The UK’s fastest growing small businesses are backed by private equity houses, despite initial difficulties in raising capital, a new report has found.
The research, which surveyed the experiences of bosses of small business with revenues up to £20m that had raised debt and equity finance in the last five years, found that it took them longer to raise capital than expected. However, 42% of those that secured equity saw revenue growth, with 69% experiencing growth over a quarter, compared to an average UK GDP growth of 0.7% in the third quarter of 2010.
On average it took firms four to six months to find a suitable equity provider while 55% of bosses took under three months to secure bank finance. Some 36% of directors surveyed met with more than eight equity providers while 15% of bosses saw five to six banks.

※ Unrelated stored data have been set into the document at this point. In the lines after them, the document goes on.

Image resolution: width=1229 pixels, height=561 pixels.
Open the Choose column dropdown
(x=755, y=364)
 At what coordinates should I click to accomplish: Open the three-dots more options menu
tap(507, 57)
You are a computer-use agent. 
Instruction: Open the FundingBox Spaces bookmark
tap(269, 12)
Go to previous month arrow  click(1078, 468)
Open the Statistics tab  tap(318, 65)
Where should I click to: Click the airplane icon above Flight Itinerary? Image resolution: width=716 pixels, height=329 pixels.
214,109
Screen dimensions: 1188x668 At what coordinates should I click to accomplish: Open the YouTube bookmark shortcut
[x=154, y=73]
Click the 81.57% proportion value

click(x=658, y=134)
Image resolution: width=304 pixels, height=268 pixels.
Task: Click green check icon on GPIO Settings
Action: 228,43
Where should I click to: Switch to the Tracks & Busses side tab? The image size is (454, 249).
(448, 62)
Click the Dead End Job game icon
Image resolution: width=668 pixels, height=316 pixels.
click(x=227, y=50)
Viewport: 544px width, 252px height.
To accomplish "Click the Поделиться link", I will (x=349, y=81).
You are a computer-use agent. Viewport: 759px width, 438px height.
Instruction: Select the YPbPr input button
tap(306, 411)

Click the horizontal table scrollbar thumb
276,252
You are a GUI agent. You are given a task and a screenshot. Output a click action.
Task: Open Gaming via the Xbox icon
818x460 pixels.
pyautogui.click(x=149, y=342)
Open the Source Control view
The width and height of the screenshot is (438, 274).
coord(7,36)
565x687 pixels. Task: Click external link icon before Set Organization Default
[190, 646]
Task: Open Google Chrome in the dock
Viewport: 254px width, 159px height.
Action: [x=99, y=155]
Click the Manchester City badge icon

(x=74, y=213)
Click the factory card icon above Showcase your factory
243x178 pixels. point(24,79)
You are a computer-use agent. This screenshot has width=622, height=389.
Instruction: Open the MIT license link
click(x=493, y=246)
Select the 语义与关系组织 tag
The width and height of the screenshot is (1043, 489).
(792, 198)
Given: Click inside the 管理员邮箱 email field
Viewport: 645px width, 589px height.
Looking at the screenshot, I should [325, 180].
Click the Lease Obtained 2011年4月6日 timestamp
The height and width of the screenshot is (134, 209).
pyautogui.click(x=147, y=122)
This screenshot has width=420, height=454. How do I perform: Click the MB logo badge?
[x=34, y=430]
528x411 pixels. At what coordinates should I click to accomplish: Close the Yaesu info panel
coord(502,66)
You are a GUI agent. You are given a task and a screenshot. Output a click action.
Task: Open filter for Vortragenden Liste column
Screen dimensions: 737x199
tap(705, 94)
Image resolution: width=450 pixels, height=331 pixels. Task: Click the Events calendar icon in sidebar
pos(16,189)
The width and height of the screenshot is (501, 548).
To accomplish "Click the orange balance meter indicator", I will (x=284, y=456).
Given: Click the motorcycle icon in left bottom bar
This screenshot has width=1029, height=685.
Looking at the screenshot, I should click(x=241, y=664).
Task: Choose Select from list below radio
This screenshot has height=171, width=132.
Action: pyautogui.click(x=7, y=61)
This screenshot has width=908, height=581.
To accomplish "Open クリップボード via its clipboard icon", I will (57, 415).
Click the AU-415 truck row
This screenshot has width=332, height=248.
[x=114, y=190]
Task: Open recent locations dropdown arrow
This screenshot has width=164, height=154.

David Hall managing director of YFM Equity Partners, which conducted the research, said: “The results of this survey overwhelmingly show that businesses use equity as a catalyst for growth as well as to repair balance sheets. With credit markets still constrained, it may be the most viable financing option for those businesses looking to kick-start their long-term growth and development.
“Small business entrepreneurs will have a greater need for equity in 2011 with the threat of rising interest rates and inflation.”
In preparing their companies for growth, small companies used equity for a broader range of their needs with 54% of equity-backed and 22% of bank-backed firms using their funding to develop new products.